___ Excerpt to read

Molality Formula

Molality Formula - Molality Definition and Formulas

Molality is defined as the number of moles of solute present in 1000 gm of the solvent. Unlike molarity, molality does not change with temperature since mass is affected by change in temperature. One key thing to note here is that we are using the weight of the ‘Solvent’ and not ‘Solution’ to calculate molality, which can be an easy mistake to commit while solving the problems.
e.g., 1 molal NaCl solution implies 1 mole of NaCl dissolved in 1 kg of water

Mathematically,
${\text{molality}}\left( m \right) = \frac{{{\text{number}}\,{\text{of}}\,{\text{moles}}\,{\text{of}}\,{\text{solute}}\left( n \right)}}{{{\text{weight}}\,{\text{of}}\,{\text{the}}\,{\text{solvent}}\,{\text{in}}\,Kg}}$

Example: Calculate the molality of a solution prepared from 29.22 grams of NaCl in 2.00 kg of water.

______

_Study questions_:
a) Decide whether each statement below agrees with the molality text. Answer yes or no for each, and quote the words of the text that decide it.
(i) Molality is calculated from the weight of the solution rather than the weight of the solvent.
(ii) A 1 molal NaCl solution has 1 mole of NaCl dissolved in 1 kg of water.
(iii) Molality is the number of moles of solute present in 1000 gm of the solvent.
b) In the worked example of the molality text, how much water is the NaCl dissolved in?
c) Carry on the molality text from its final sentence.

___ Extracted data

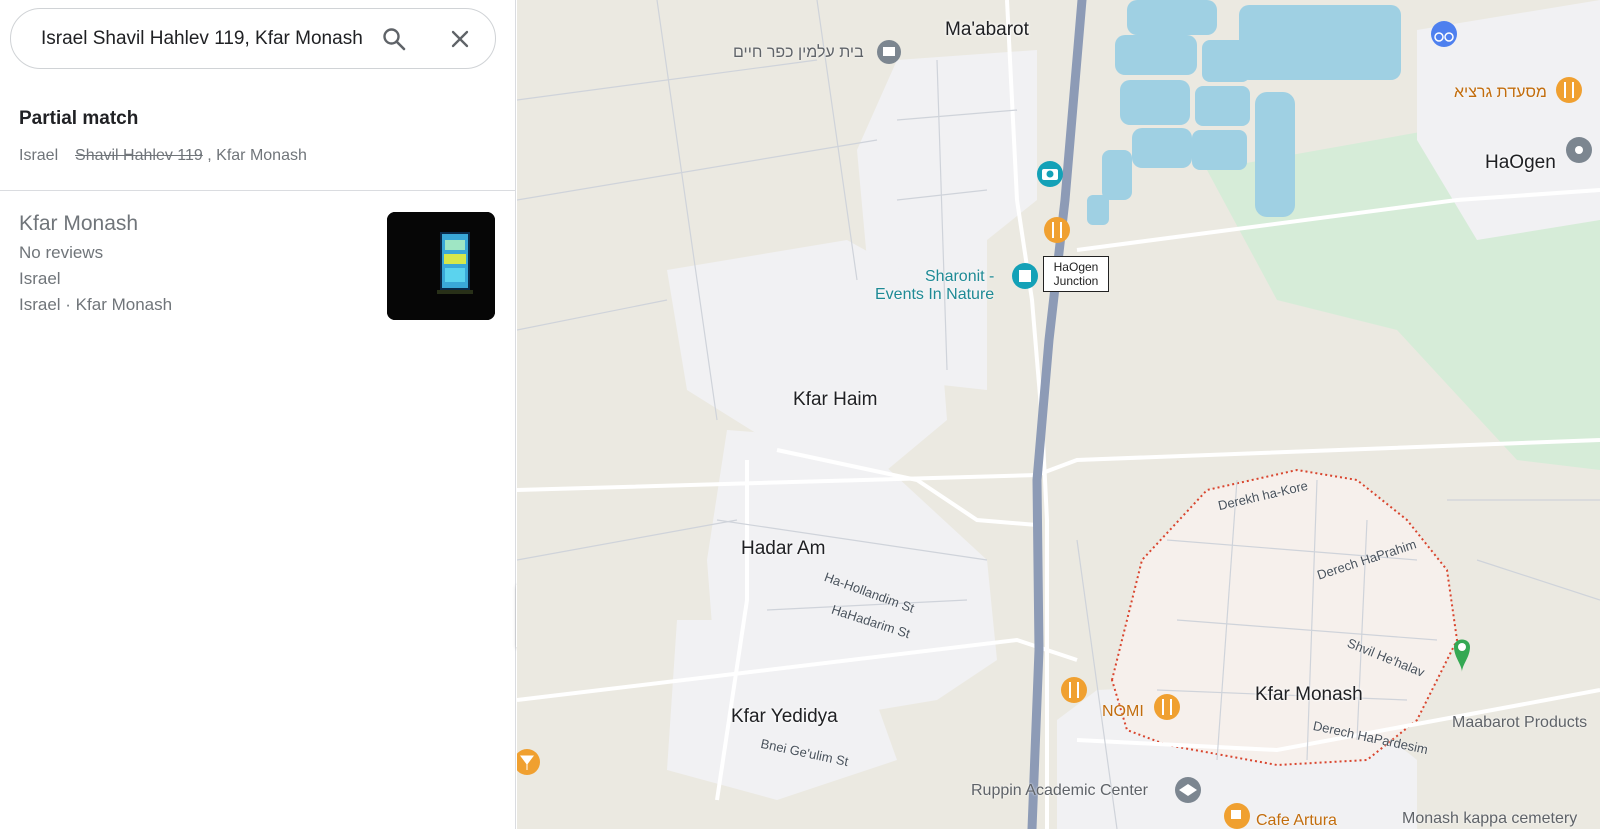  What do you see at coordinates (206, 39) in the screenshot?
I see `search-input` at bounding box center [206, 39].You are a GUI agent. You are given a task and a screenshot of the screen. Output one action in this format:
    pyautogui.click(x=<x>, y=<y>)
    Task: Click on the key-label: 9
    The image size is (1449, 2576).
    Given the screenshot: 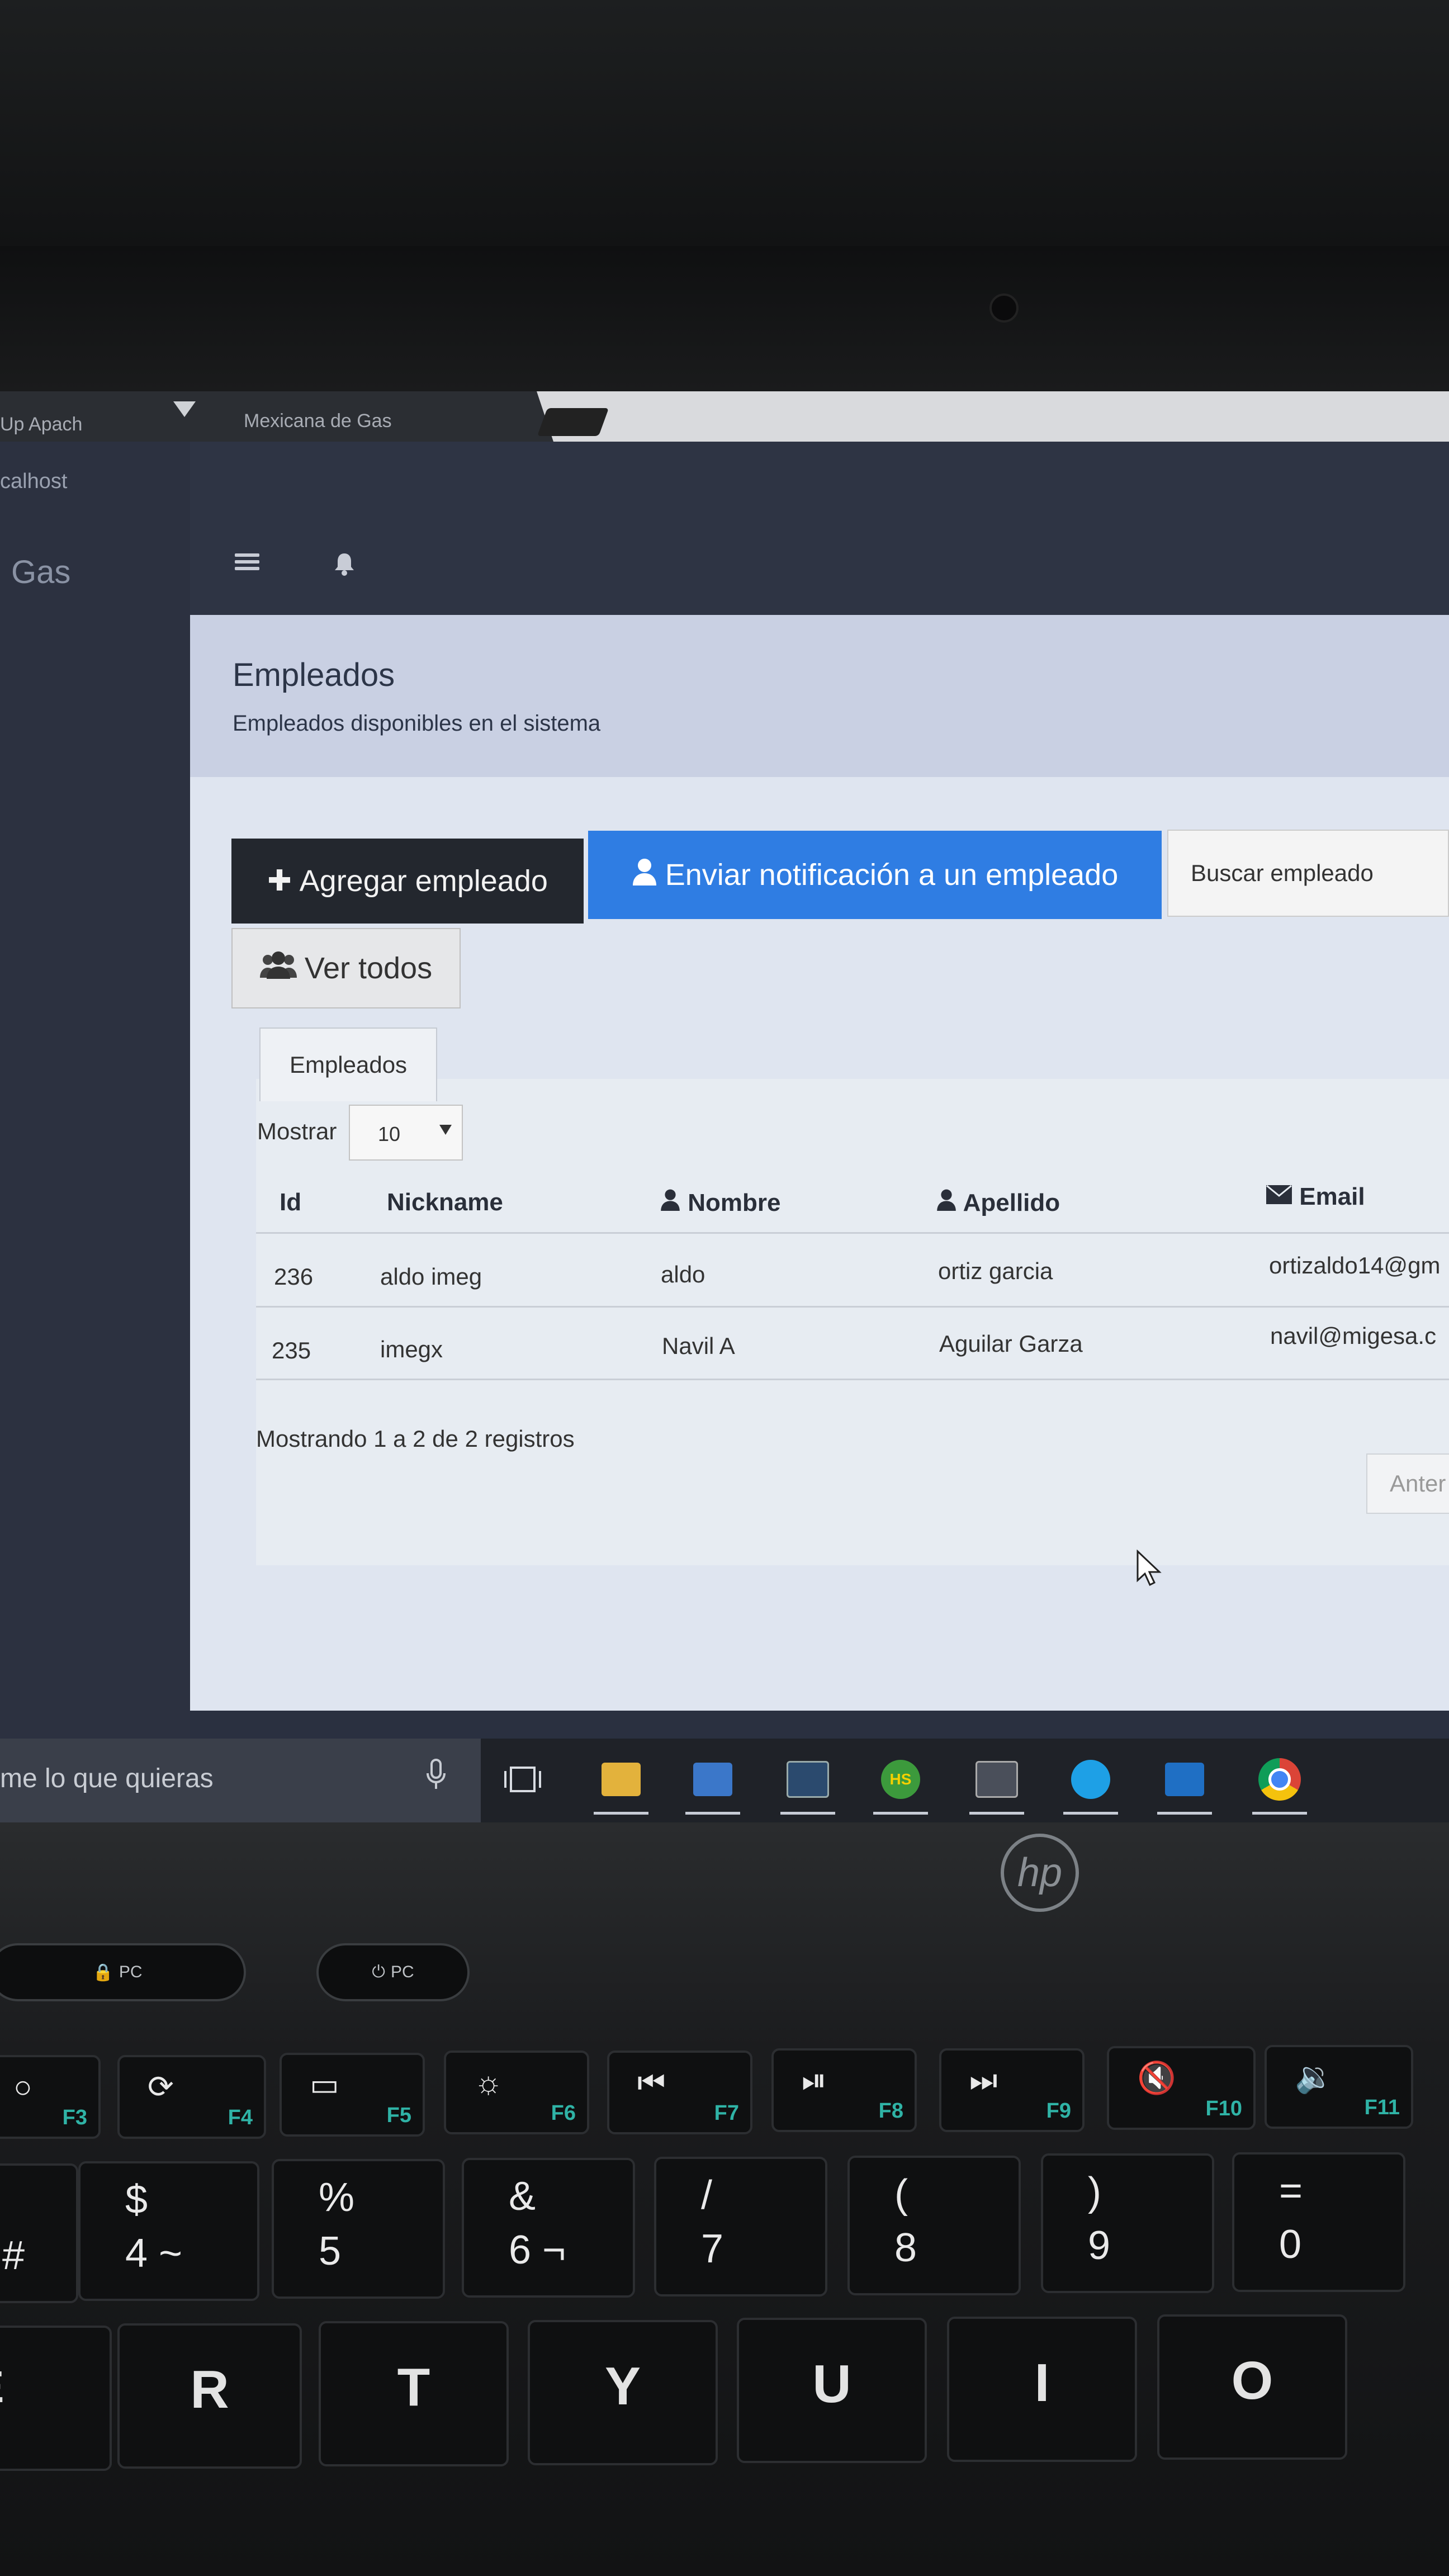 What is the action you would take?
    pyautogui.click(x=1100, y=2246)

______

_Response list_:
a)
(i) No: "we are using the weight of the ‘Solvent’ and not ‘Solution’ to calculate molality"
(ii) Yes: "1 molal NaCl solution implies 1 mole of NaCl dissolved in 1 kg of water"
(iii) Yes: "Molality is defined as the number of moles of solute present in 1000 gm of the solvent"

b) 2.00 kg of water.

c)
Solution:
Solute = 29.22 gm of NaCl
Solvent = 2.00 Kg of water
Molar mass of solute (NaCl) = 58.44 gm/mol
number of moles of solute = $\frac{{29.22}}{{58.44}} = 0.5\,{\text{moles}}$
${\text{molality}}\left( m \right) = \frac{{{\text{number}}\,{\text{of}}\,{\text{moles}}\,{\text{of}}\,{\text{solute}}\left( n \right)}}{{{\text{weight}}\,{\text{of}}\,{\text{the}}\,{\text{solvent}}\,{\text{in}}\,Kg}}$
$m = \frac{{0.5}}{2} = 0.25\,{\text{moles/kg}}$

Question: A 4 g sugar cube (Sucrose: C12H22O11) is dissolved in a 350 ml teacup of 80 °C water. What is the molality of the sugar solution?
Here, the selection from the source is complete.